Data to examine:
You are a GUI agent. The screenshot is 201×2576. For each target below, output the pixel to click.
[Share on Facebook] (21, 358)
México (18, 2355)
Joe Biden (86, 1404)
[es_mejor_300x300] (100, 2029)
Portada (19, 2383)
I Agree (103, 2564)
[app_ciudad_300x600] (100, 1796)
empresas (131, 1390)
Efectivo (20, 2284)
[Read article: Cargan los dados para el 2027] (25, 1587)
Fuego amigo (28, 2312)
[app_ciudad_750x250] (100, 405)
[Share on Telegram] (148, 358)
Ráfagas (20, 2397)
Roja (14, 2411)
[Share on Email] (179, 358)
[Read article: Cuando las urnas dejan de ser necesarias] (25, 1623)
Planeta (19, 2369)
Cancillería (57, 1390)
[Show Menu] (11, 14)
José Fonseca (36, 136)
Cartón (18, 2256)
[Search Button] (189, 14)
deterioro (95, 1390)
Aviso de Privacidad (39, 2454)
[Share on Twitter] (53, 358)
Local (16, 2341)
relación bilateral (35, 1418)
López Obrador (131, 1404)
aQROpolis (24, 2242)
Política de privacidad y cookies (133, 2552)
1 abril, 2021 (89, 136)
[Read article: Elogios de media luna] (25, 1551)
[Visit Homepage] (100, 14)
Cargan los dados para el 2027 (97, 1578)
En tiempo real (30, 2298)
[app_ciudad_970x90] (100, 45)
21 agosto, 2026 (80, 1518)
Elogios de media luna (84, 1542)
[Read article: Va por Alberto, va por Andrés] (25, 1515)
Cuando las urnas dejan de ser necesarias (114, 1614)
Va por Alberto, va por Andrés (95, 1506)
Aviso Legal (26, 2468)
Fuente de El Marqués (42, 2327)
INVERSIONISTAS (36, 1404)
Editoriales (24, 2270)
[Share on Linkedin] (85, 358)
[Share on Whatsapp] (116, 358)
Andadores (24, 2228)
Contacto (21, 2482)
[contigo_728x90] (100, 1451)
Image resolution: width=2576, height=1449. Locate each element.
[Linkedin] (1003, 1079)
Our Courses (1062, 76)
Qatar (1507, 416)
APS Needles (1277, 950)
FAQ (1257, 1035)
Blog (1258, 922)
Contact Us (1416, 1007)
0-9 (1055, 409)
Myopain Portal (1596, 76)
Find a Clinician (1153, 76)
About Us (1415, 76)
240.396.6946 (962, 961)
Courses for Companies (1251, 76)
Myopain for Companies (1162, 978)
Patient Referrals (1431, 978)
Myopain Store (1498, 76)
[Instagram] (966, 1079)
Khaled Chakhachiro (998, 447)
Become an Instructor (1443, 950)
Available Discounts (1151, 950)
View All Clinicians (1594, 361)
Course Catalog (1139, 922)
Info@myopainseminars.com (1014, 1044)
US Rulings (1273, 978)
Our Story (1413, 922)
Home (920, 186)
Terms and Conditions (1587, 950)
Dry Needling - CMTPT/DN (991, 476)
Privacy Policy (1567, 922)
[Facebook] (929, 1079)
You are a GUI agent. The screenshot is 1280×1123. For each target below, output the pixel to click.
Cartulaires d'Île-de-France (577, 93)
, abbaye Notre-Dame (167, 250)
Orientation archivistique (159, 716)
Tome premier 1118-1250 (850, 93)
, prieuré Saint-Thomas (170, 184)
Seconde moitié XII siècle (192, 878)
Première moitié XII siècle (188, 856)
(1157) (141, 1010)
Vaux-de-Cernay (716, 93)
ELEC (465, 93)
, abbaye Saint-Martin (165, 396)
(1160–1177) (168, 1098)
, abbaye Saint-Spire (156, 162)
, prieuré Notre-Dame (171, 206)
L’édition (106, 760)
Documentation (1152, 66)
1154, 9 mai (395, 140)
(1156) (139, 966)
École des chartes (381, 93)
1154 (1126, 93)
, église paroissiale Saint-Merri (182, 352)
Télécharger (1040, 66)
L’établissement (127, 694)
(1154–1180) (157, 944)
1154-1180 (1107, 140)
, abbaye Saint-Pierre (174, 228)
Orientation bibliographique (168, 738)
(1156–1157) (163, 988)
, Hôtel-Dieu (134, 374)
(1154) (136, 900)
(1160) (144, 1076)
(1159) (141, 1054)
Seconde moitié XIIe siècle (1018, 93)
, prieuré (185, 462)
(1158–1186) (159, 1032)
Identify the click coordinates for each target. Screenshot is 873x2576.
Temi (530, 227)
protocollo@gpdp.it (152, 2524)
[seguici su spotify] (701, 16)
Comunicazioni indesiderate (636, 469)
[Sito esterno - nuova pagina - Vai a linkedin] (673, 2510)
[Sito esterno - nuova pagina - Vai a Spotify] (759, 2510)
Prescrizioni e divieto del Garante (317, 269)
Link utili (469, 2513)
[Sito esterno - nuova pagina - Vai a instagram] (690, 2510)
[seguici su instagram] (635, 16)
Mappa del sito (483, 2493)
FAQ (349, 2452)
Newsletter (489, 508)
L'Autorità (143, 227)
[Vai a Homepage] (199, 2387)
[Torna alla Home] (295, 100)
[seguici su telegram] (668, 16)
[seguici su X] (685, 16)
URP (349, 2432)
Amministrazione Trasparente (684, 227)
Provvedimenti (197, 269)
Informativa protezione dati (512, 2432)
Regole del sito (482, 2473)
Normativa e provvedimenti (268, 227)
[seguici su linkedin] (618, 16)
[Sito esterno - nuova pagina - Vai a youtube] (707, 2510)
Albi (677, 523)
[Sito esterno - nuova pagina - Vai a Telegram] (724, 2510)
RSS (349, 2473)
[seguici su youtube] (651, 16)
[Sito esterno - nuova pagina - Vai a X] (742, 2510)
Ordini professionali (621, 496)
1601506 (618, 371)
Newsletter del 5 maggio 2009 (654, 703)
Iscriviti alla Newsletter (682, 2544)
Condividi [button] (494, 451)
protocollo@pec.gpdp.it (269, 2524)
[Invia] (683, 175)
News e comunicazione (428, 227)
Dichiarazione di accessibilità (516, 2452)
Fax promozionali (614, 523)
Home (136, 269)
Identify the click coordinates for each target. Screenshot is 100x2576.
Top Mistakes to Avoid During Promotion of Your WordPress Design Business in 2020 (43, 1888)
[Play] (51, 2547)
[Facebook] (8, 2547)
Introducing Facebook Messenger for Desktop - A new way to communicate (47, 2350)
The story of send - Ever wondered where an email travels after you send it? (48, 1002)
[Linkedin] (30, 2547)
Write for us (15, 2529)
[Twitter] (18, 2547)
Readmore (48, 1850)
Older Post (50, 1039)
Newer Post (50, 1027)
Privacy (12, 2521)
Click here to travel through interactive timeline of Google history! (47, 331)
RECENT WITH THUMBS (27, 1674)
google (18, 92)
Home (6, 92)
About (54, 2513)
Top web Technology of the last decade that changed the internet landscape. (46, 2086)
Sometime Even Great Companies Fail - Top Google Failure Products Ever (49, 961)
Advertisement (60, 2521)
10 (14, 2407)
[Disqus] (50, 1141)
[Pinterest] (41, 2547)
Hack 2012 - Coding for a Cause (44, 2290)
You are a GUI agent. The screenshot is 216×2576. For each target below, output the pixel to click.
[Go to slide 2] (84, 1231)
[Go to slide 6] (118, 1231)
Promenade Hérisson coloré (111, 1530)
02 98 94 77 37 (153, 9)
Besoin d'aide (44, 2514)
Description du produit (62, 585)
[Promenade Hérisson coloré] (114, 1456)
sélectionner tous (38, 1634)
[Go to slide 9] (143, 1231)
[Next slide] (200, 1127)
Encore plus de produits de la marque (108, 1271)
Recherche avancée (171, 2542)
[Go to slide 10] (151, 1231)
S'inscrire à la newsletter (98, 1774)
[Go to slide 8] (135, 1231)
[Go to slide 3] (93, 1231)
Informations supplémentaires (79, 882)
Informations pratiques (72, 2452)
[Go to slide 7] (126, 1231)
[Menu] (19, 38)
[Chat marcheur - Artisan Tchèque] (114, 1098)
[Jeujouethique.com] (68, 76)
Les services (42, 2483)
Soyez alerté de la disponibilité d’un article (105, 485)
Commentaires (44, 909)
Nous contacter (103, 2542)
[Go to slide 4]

Work instruction: Lines from the one with "Top web Technology" through the last line above must be printed exactly; no other line is to appear.

Result for this task:
Top web Technology of the last decade that changed the internet landscape. (46, 2086)
Sometime Even Great Companies Fail - Top Google Failure Products Ever (49, 961)
Advertisement (60, 2521)
10 (14, 2407)
[Disqus] (50, 1141)
[Pinterest] (41, 2547)
Hack 2012 - Coding for a Cause (44, 2290)
You are a GUI agent. The screenshot is 216×2576. For each target below, output the pixel to click.
[Go to slide 2] (84, 1231)
[Go to slide 6] (118, 1231)
Promenade Hérisson coloré (111, 1530)
02 98 94 77 37 (153, 9)
Besoin d'aide (44, 2514)
Description du produit (62, 585)
[Promenade Hérisson coloré] (114, 1456)
sélectionner tous (38, 1634)
[Go to slide 9] (143, 1231)
[Next slide] (200, 1127)
Encore plus de produits de la marque (108, 1271)
Recherche avancée (171, 2542)
[Go to slide 10] (151, 1231)
S'inscrire à la newsletter (98, 1774)
[Go to slide 8] (135, 1231)
[Go to slide 3] (93, 1231)
Informations supplémentaires (79, 882)
Informations pratiques (72, 2452)
[Go to slide 7] (126, 1231)
[Menu] (19, 38)
[Chat marcheur - Artisan Tchèque] (114, 1098)
[Jeujouethique.com] (68, 76)
Les services (42, 2483)
Soyez alerté de la disponibilité d’un article (105, 485)
Commentaires (44, 909)
Nous contacter (103, 2542)
[Go to slide 4]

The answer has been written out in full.